Public Policy Considerations: The Quality of Guidelines

Having addressed the authors’ primary legal arguments, I now turn to briefly consider their public policy arguments. Principally, they describe many ways in which guidelines can be deficient.Footnote 95 However, this kind of argument is a classic example of the “nirvana fallacy,” rejecting a proposal because of its flaws without considering the imperfections of its alternatives.Footnote 96

Here, the alternative to authoritative practice guidelines is individualized expert testimony. The same claims the authors make about guideline deficiencies can also plausibly be made about hand-picked adversarial experts. Consider, for instance, these passages from their article, edited to replace their target (guidelines) with the alternative (experts):

In the present-day proliferation of [expert witnesses], there are many objectivity and credibility issues, resulting in severe criticism of [expert testimony] within the profession. Many [experts] offer inconsistent and conflicting recommendations, contain inherent conflicts of interest and mixed purposes, and some are even blatant attempts to tilt the playing field in favor of defendants … .Footnote 97

Different [experts] addressing the same topic provide inconsistent and conflicting blueprints for diagnosis and treatment because there is no “centralized authority to coordinate, vet, approve, and catalog [expert opinions],” and there is “an absence of a universal methodology to create [expert testimony].” Each [expert] that chooses to promulgate [an opinion] “decides freely which, if any, framework they will use to construct [their opinion],” and the [opinions] produced remain “susceptibl[e] to bias and conflicts of interest,” while they also often “suffer from a lack of rigor and applicability.”Footnote 98

To bring more sharply into focus the plausibility that practice guidelines should sometimes be allowed to stand in for expert testimony, it helps to understand what it is that standard of care experts testify to. “The standard of reasonable medical care is the care, skill, and knowledge regarded as competent among similar medical providers in the same or similar circumstances.”Footnote 99 In other words, experts address what other professionals would think about the situation. But how do experts know this?
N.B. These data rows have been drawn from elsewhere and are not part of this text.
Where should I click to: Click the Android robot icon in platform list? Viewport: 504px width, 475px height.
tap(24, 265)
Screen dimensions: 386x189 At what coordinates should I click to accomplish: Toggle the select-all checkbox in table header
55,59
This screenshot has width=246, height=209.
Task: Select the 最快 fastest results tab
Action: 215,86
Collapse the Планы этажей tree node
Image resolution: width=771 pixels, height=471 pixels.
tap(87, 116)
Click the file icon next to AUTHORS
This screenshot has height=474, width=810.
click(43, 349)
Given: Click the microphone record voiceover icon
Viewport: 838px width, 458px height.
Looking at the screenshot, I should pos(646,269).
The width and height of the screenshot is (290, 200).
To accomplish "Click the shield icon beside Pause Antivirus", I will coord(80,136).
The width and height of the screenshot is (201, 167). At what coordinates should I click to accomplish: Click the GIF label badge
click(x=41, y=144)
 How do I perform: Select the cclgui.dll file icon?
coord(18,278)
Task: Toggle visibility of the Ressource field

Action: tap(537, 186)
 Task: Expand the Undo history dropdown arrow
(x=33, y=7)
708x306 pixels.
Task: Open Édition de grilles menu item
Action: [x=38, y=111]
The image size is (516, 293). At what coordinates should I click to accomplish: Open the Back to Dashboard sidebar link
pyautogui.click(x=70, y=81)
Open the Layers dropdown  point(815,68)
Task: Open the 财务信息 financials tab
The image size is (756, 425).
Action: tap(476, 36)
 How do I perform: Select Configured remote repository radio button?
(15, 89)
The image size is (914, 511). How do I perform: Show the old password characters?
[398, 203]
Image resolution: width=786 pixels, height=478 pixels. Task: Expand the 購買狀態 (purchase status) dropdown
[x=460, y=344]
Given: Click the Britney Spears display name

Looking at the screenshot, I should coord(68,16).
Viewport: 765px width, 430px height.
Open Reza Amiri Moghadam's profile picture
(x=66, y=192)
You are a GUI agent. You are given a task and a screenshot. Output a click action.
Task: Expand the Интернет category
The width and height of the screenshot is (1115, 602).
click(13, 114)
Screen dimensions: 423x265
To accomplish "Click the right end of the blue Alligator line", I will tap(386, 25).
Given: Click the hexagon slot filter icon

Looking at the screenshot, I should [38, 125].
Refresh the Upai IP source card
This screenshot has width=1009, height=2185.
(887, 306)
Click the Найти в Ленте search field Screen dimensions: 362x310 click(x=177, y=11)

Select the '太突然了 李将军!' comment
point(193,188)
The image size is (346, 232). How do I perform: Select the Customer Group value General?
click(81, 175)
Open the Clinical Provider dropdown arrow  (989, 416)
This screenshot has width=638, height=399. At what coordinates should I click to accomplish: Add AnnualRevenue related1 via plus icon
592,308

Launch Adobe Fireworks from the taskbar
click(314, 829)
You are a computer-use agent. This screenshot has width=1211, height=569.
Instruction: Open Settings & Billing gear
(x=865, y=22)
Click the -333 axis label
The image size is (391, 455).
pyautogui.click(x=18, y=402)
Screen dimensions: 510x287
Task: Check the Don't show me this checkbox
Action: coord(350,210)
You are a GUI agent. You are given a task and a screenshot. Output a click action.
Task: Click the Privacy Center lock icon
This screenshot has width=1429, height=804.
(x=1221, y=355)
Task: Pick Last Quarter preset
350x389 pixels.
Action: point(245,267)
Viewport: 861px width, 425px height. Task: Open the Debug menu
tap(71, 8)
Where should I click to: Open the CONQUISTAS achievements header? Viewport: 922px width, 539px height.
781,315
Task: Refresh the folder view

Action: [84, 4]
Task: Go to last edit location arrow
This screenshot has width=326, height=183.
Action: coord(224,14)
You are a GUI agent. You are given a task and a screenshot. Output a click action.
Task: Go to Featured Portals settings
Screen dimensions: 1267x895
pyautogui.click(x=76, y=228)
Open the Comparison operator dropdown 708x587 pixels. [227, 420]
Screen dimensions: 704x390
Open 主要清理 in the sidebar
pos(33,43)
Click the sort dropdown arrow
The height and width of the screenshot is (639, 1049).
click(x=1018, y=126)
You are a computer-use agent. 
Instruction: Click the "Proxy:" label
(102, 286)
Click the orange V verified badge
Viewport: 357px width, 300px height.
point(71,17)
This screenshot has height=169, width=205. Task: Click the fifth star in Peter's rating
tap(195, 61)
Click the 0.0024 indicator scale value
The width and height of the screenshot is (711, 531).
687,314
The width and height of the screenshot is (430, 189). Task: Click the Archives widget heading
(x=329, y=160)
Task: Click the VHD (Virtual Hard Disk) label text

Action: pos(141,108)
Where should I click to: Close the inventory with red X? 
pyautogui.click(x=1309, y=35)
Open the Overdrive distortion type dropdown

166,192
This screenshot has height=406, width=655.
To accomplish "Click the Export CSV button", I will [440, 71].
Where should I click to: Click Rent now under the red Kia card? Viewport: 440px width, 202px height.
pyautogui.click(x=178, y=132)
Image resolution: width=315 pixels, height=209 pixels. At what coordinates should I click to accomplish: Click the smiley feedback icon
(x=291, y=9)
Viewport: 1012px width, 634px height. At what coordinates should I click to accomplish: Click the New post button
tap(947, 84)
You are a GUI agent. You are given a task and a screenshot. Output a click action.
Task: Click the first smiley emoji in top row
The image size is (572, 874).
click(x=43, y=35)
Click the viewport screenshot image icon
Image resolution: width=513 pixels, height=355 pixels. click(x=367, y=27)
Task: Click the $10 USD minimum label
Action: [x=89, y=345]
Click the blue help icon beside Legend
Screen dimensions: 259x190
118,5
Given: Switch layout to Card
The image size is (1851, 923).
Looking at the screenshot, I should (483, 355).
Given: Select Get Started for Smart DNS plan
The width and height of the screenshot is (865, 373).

Often, they have little more to go on than personal experience.Footnote 100 Of significance, the Daubert standard for expert opinion admissibilityFootnote 101 does not generally require anything more for testimony on the medical standard of care.Footnote 102

From a perspective of methodological rigor, relevant authoritative practice guidelines can be not just equivalent to expert testimony, they can be a far superior way to document “what other professionals regard as competent,”Footnote 103 because authoritative guidelines are developed through a process that directly reflects actual consensus within a relevant portion of the profession.Footnote 104 Guideline development is based on direct engagement with a range of relevant practitioners.Footnote 105 More than this, guidelines are also based on available scientific evidence about documented treatment outcomes.Footnote 106 As one judge explained:

[Practice guidelines] consist of systematically developed statements designed to assist the practitioner and patient in making decisions about appropriate health care in specific clinical circumstances. Rather than being a mere sampling of professional opinion, these guidelines provide consensus standards of conduct that are both clearer and more rational than those currently used to identify professional negligence.Footnote 107

Naturally, many guidelines do not live up to best practice standards.Footnote 108 Nevertheless, the authors overstate the extent to which medical professionals themselves disdain practice guidelines. For instance, they point to the federal government’s closure of the National Guideline Clearinghouse as an indication that the agency in charge thought that cataloguing guidelines “no longer made sense,”Footnote 109 but in truth this closure happened due to budget cuts during the first Trump administration.Footnote 110 Since then the agency “has conducted various activities aimed at restoring what had been a highly valued resource of evidence-based clinical practice guidelines.”Footnote 111

Similarly misleading is the authors’ claim that “up to fifty percent of guidelines are considered untrustworthy within the profession.”Footnote 112 The cited support, however, is an article from the orthopedic surgery department in Barcelona Spain that makes clear this fifty percent guesstimate is based on these and other authors’ judgment of what they regard as trustworthy guidelines rather than reflecting actual views held by practicing physicians (either in the United States or in Spain).Footnote 113

Much more could be said in defense of practice guidelines, or in response to these authors’ critique. It suffices, however, to note that Stewart and Peck’s fairly one-sided dive into this extensive literature reveals the great extent to which the research and professional communities have taken seriously the need to uphold and improve standards by which medical practice guidelines are developed and implemented.Footnote 114

Public Policy Considerations: The Utility of Guidelines

The Reporters’ Note observes that one reason medical literature has given practice guidelines this much attention is the “increasing recognition of a need for greater standardization and rationalization in many areas of medical practice.”Footnote 115 In an era of rapidly increasing science skepticism, this collective professional deliberation based on credible empirical evidence takes on even more heightened importance. In this light, it is notable that the authors’ critique of guideline trustworthiness resonates in part with the anti-science sentiment currently emerging from some senior federal administrators.Footnote 116 Reputable guidance about preferred or discredited medical approaches could be especially useful in crisis situations that are sufficiently unprecedented to lack any established professional standard to guide either practice decisions or liability determinations.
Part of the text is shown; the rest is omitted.